## WORK TASK
For the string "will", count the lines in the records below that contain it. Answer with that number alone.

(SOURCE MATERIAL begins)

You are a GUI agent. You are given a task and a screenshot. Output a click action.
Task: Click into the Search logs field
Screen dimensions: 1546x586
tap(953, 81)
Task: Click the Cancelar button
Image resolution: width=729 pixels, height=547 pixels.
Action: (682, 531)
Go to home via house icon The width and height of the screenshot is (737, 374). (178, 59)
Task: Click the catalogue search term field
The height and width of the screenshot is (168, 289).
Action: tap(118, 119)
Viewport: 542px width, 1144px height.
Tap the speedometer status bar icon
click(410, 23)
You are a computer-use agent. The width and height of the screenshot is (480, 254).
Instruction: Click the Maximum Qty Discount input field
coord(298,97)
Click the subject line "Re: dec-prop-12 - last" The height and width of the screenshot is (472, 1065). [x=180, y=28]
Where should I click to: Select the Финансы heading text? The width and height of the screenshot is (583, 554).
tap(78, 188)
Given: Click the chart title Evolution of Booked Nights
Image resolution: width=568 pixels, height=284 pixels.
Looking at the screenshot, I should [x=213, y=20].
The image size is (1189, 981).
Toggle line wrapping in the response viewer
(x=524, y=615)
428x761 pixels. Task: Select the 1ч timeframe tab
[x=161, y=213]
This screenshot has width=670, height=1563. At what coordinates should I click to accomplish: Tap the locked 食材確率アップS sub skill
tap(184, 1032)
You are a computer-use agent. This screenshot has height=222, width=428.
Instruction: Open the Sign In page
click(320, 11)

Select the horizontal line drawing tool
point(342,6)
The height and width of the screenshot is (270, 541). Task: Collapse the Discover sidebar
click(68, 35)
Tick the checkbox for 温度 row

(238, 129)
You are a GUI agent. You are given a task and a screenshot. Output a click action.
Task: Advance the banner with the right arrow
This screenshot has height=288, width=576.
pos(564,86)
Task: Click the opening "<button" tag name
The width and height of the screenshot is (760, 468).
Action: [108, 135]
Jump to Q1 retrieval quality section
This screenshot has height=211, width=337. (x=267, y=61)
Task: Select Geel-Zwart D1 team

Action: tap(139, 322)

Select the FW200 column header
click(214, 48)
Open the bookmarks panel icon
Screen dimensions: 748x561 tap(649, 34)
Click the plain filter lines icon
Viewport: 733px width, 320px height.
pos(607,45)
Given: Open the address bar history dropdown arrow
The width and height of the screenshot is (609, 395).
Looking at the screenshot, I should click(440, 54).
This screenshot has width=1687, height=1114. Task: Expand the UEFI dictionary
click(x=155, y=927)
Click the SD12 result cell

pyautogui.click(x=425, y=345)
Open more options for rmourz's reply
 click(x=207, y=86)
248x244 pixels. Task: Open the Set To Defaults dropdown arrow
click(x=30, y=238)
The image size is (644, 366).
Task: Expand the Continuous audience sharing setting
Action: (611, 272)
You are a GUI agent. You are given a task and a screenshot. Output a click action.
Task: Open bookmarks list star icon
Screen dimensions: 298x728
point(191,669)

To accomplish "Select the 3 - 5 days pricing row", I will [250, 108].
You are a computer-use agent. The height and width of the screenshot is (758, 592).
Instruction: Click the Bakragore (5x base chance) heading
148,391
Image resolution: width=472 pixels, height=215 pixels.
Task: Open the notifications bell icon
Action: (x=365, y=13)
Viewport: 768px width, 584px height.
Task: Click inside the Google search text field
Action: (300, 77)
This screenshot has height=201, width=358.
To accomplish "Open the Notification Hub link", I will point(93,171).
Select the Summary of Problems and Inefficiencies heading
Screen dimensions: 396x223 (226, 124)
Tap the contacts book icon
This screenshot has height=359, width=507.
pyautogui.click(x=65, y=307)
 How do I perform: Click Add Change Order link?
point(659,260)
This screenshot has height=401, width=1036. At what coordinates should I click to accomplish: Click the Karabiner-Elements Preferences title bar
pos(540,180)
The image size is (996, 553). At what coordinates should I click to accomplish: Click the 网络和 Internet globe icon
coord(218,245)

(SOURCE MATERIAL ends)

## EXERCISE ANSWER
2